Buran (150348) | about 6 years ago | (#24729095)

Do you mean period or from an existing carrier? If it's sold unlocked there's nothing the GSM carriers at least can do to block it from being used on their networks.

They're blocking it right now. (3, Interesting)

StarKruzr (74642) | about 6 years ago | (#24732885)

Carriers are exerting pressure on baseband manufacturers to ensure that they do not open specifications required to get open-source software to work with advanced basebands that work with EDGE, EvDO, or HS*PA. So all you get is plain GPRS and voice, on the one baseband that was available to be used with the FreeRunner.

Don't expect this to change anytime soon. It won't. If necessary, the carriers will exert pressure on Congress to pass a law banning open source operating systems on cellular devices in the name of "security."

Re:They're blocking it right now. (1)

Buran (150348) | about 6 years ago | (#24732923)

Then why is it you can buy unlocked phones right now that have 3G?

Unlocked phones (1)

StarKruzr (74642) | about 6 years ago | (#24733627)

Those are still limited by their operating systems. What open Linux-based phones that have 3G exist?

(Hint: There aren't any.)

Re:Unlocked phones (1)

Buran (150348) | about 6 years ago | (#24733683)

What open Linux-based phones that are actually usable exist, period? I don't think there ARE any, and openmoko doesn't count as it's hardly exactly usable.

Re:They're blocking it right now. (1)

LarsG (31008) | about 6 years ago | (#24733721)

[Citation needed]

I would guess that it is more an issue of baseband chip manufacturers not wanting to provide open documentation.

Shunning? You forget Andriod. (3, Insightful)

SuperKendall (25149) | about 6 years ago | (#24730121)

American carriers are not only completely uninterested in a platform that gives the end-user complete control over their phone, but actively shunning it

Android answers the description you provide, and there seem to be a number of carriers embracing it.

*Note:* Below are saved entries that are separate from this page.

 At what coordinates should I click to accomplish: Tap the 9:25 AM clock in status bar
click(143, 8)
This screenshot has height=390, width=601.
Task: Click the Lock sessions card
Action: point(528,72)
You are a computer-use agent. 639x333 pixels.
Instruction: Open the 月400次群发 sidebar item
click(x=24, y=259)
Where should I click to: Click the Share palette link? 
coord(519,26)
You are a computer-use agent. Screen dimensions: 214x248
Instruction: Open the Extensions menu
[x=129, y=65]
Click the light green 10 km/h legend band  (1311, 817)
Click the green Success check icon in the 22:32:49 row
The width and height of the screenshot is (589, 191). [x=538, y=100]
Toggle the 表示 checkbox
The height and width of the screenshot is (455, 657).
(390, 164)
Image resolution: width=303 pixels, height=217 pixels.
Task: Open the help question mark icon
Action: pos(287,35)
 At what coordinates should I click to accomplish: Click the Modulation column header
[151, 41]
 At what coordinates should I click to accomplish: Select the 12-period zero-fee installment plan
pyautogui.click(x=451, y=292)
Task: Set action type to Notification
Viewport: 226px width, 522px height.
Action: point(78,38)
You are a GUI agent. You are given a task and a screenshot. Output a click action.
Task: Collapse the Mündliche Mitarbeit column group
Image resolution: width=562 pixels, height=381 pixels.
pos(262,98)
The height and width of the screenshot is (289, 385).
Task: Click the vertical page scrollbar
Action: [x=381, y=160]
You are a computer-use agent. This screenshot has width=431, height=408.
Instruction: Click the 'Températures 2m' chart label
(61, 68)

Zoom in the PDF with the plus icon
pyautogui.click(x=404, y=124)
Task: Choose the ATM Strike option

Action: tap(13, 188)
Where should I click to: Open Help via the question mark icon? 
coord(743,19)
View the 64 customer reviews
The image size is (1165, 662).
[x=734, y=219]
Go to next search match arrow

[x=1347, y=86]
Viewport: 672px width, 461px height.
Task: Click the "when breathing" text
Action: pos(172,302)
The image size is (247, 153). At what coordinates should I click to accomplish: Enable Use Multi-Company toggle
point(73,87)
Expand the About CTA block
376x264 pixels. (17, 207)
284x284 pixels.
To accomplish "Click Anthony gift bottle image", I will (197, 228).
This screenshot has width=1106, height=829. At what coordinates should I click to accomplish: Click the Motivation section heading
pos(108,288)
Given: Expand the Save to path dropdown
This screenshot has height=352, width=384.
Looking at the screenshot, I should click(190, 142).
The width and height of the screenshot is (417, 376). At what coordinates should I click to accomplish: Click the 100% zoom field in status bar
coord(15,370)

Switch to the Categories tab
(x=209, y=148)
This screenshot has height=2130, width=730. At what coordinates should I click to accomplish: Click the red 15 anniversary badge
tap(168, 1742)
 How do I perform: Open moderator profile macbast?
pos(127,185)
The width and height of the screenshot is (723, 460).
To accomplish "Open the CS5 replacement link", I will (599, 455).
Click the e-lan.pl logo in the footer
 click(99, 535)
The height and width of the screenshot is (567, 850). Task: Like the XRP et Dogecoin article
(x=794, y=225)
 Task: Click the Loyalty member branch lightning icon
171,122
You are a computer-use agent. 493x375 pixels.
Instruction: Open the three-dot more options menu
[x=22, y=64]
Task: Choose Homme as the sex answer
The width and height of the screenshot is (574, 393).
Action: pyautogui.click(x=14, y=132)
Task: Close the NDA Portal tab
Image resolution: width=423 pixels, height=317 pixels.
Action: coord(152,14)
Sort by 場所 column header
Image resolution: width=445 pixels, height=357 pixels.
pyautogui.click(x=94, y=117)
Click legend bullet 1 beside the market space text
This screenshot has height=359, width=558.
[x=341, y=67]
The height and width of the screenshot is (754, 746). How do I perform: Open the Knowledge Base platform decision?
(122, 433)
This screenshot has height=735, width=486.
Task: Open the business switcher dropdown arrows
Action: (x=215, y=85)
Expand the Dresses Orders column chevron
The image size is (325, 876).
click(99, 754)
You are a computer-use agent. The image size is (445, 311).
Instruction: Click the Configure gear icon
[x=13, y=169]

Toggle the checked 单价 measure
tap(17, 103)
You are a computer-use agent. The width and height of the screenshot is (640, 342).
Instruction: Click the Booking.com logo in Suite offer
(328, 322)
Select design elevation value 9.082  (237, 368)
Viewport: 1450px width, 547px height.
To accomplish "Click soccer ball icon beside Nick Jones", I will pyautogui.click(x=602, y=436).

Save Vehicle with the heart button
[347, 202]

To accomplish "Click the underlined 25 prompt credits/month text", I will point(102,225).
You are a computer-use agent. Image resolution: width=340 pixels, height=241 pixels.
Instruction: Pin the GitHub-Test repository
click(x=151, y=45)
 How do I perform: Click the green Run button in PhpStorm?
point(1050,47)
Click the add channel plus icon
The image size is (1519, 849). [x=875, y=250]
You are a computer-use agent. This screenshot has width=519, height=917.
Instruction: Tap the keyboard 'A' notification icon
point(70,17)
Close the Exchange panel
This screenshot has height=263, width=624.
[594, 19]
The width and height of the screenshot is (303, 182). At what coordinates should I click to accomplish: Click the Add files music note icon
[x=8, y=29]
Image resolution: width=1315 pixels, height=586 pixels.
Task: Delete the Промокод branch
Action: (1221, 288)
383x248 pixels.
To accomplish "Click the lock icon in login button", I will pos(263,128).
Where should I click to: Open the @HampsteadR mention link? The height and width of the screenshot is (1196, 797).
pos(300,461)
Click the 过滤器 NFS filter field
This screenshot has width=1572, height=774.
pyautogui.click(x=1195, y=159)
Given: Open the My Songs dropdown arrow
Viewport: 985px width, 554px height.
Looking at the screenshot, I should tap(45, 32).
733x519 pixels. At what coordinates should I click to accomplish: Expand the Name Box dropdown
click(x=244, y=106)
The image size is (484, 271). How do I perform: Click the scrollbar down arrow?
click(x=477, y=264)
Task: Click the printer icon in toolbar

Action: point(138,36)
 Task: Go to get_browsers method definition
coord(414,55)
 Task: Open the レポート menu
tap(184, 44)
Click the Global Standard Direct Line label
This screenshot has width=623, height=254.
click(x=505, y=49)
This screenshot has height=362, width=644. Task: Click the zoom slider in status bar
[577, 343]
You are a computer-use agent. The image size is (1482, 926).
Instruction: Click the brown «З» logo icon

They are driven to do so by the iPhone but that makes little difference in that things are moving that way, and carriers realize now that it will happen sooner rather than later.

Re:Shunning? You forget Andriod. (0)

Anonymous Coward | about 6 years ago | (#24730299)

If by "a number" you mean "two".

Unless by embracing you mean "offering devices using" in which case that's "one": T-Mobile.

Sprint "joined" the Open Handset Alliance, but currently "has no plans" to allow such devices on their network. Sprint's chief concern? Android is "too open".

That's not quite how they worded it [valleywag.com] , but if you read between the lines, you'll realize that Sprint isn't quite about to allow a truly open device on their network.

Re:Shunning? You forget Andriod. (1)

CockMonster (886033) | about 6 years ago | (#24731043)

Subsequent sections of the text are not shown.